Thursday, February 18, 2021, 3:15 pm ET. NASA’s Mars 2020 mission enters orbit around the red planet and prepares to insert the complex skycrane/rover/helicopter package into the thin Martian atmosphere. The heat shield functions perfectly, the parachute deploys, the back shell and parachute detach, the heat shield is dropped, the sky crane rockets ignite, and the rover is gently lowered on tethers to gently touch down on the Martian surface.

In the weeks preceding the successful landing, NASA pulled out all the stops with a full court press promotion of the ambitious Mars 2020 mission: “Perseverance just really shows that if you get a group of very diverse people what happens is you can solve problems that seemed impossible.”

The ebullient countdown continued, culminating in a thrilling video clip: “Seven Minutes of Terror.” A soundtrack worthy of Jason Bourne thrashes and crashes in the background, highlighting realistic CGI graphics of the red planet. Disembodied alternating male and female voices: “Nothing can be taken for granted when you get to Mars — There’s just a lot of things that we just don’t know. Space always has a way of throwing us curveballs and surprising us. I mean until we get the data that says were on the ground safely, I’m going to be worried that we’re not going to make it.”

A title rolls into focus: Perseverance’s Entry, Descent, and Landing. An attractive, dark-haired woman with a red bindi spot on her forehead comes on screen, identified as Swati Mohan, Mars 2020 Guidance Navigation and Control Operations Lead. “Entry, Descent and Landing is often referred to as the seven minutes of terror,” she says, “Because it takes about seven minutes to get from the top of the atmosphere of Mars to the ground safely.”

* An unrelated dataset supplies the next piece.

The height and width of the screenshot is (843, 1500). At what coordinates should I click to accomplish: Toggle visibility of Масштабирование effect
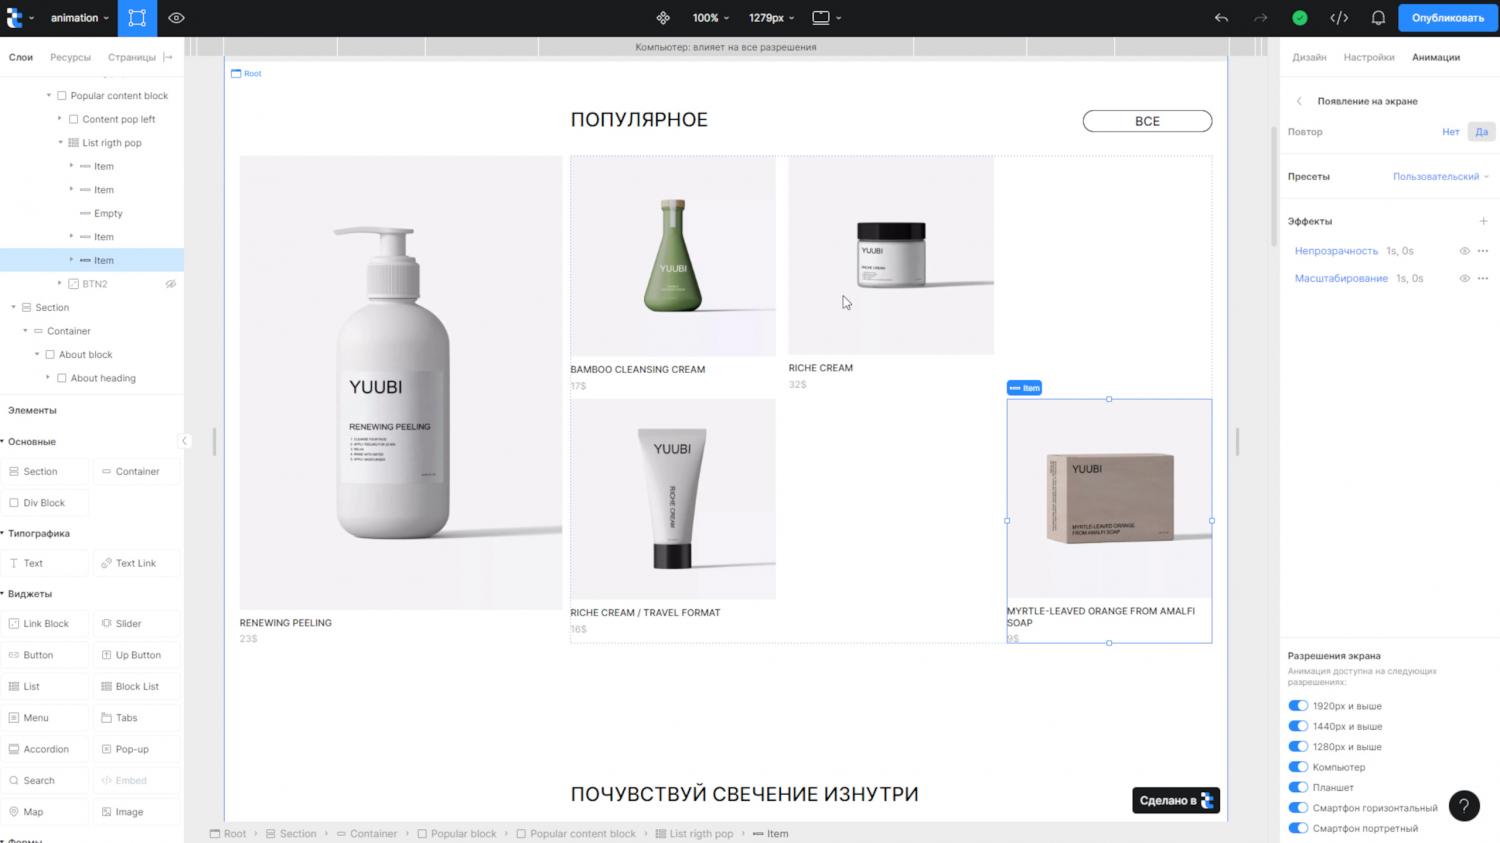[1464, 278]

Matt Smith, a handsome African American, with Mars 2020 Flight Director Cruise Operations, declares, “The spacecraft has to do all of this by itself.”

Mohan again: “There are many things that have to go right to get Perseverance on the ground safely.”

Visual and audio clips showcasing exclusively female or male team members “of color” are cut in rapidly, playing against the thumping music and dramatic CGI graphics of the various stages of the Mars 2020 technologies.

Asian male Al Chen, Lead of Mars 2020 Entry Descent and Landing, intones, “There’s a lot counting on this. It’s the first leg of our sample return relay race. There’s a lot of work on the line.”

Smith: “Starting about 10 minutes before atmosphere entry you get rid of the spacecraft part of the rover that’s been supporting us.”

Chloe Sackier, Entry, Descent, and Landing Systems Engineer: “We come screaming into the Martian atmosphere at around 12 to 13,000 miles per hour.”

Erisa Stilley, Entry, Descent, and Landing Operations Lead: “And the heat shield is what dissipates all that initial energy through friction.”

The tag-team quotes continue stressing the hazards and inherent dangers of the mission:

“The vehicle will continue to fly itself through the atmosphere sort of like a transforming vehicle that was a spacecraft and is now like an aircraft actively guiding itself.”

“When we’re going slow enough we deploy the parachute.”

“The biggest supersonic parachute we’ve ever sent to another planet, it’s critical for slowing down the vehicle.”

“Perseverance’s entry, descent, and landing borrows heavily from Curiosity.”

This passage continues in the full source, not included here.